再びカメラマンのKさんと呑んだ。それも我が地元近くでだ。
今まで、わたしの地元で呑んだことはなかったのだが、最も近い私鉄で二駅の所に
魚のおいしい店があるというので、予約を入れているとのこと。
聞けば、彼の実家はこの駅に近いとこなので、そこで以前呑んだことがあって
なかなかの人気店だという。それは楽しみだと駅で落ち合い、店へと向かった。
「あの店ですよ」Kさんの指差す方は、以前友人のF氏と一度呑んだことのある
店ではないか。和風の飲み屋さんで、男女が気楽に呑めるところだ。F氏と来た時は
飲み会の流れで来た二軒目の店である。その時はあまり印象深くなかったのだ。
店に入ると、すでにお客は満杯状態で、直前の客は二階へと上がって行く。
予約のカウンター席へ座ると、すぐにイワシの煮物のお通しが置かれ、目の前には
ズラリと焼酎、日本酒の各銘柄の瓶が並んでいる。
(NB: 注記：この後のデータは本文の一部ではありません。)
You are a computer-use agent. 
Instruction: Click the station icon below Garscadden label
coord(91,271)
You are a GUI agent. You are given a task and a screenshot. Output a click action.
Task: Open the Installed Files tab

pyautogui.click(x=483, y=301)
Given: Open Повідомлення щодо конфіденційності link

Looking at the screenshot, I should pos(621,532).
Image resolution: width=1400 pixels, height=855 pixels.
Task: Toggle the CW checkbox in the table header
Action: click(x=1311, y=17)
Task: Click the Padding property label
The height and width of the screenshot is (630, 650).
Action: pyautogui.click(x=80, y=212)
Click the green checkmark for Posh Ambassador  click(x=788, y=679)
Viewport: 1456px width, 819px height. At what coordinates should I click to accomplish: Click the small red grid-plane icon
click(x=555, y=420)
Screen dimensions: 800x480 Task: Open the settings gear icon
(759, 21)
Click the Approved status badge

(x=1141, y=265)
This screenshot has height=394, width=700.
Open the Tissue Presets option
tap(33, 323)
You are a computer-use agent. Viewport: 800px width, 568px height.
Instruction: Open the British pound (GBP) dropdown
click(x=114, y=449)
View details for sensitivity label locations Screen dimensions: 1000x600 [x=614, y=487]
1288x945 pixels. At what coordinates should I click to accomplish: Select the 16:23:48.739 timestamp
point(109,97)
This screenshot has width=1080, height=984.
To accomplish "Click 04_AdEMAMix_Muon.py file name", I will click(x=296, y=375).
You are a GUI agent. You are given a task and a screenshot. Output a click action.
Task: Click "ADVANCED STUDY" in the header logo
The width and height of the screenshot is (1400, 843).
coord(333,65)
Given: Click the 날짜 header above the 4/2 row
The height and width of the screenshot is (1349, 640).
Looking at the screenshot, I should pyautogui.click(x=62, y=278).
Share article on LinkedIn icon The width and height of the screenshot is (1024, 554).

Kさんの大好きな純米酒の
銘柄もある。取り合えず生ビールにて乾杯し、二番手からは純米酒を頼んだ。
深めの皿の上にグラスが置かれ、瓶からなみなみとつがれていく…。溢れた純米酒が
深皿にたっぷりと溜まる。これが純米酒独特の入れ方であり、嬉しさなのだ。
わたしもKさんに負けず劣らずの純米酒ファンなので、二人して純米酒を呑み始める。
黒板に描かれたメニューを見ると美味しそうな魚の名前が並んでいる。目移りしつつ、
カツオのタタキ・タコ刺し・カンパチの刺身、と次々に頼んでいく。
魚は新鮮で皆うまい。きょうは給料日でもあり、呑み代はタップリ引き出して
あったのだ。
呑み進むうちにKさんが、「どうもそのKさんという呼び方何とかなりませんかねえ」
と言うのである。「さん」と呼ばれるのが他人行儀に聞こえるらしいのである。
ウ~ムさりとて、Kちゃんというのも何だかなあ…と考えあぐねていると、「以前
Kやんと呼ばれていたことがあるんですよ」と言うので、「Kやん!」と呼んでみる。
「ン…いいですね」と言うので、これからKやんと呼ぶことにした。
わたしは、彼に「イッちゃん」と呼ばれている。所属する同好のクラブでのわたしの
プロフィール名なのだ。彼も違うプロフィール名を持っているのだが、わたしは
本名の「Kさん」と呼んでいたのである。
うまい純米酒はのど越しがよく、いろいろな銘柄を頼んで飲み比べていくうちに
したたかに酔ってきた。Kやんが二重三重に見える。おかしいなあ…この前呑んだとき
より量的には少ないはず…だが…。と思いつつトイレに立とうとしたが、足元が
ふらついておぼつかない。思っている以上に酔っぱらっているではないか。
そう気づいたとき、胃袋からこみ上げるものがあり、思わずトイレにてあげて
しまったのだ。「ああ、カツオが…タコ刺しが…」この期に及んでの意地汚さが顔を
出す。呑んであげるなどというのは、ホントに何十年かぶりである。
トイレのドアがたたかれ、「イッちゃん!大丈夫!」Kやんの声が遠くに聞こえた
気がした…。
後でKやんに聞くと量的にはさほどではなかったものの、ピッチが早くて
心配していたとのこと。Kやんに送られ、タクシーで帰還したが、みっともない
呑み方をKやんにさらしてしまったなあ…と反省したのだった。
Kやん!面目次第もございませんでした。これに懲りず、またやりましょう。
しかし、“Kやん”か…。彼に関西の雰囲気を感じないので、なーんかもう一つ
しっくり「やん」と呼びにくいヤンかいさ。(笑)
Kさんでそんなに他人行儀かなあ…Kさん。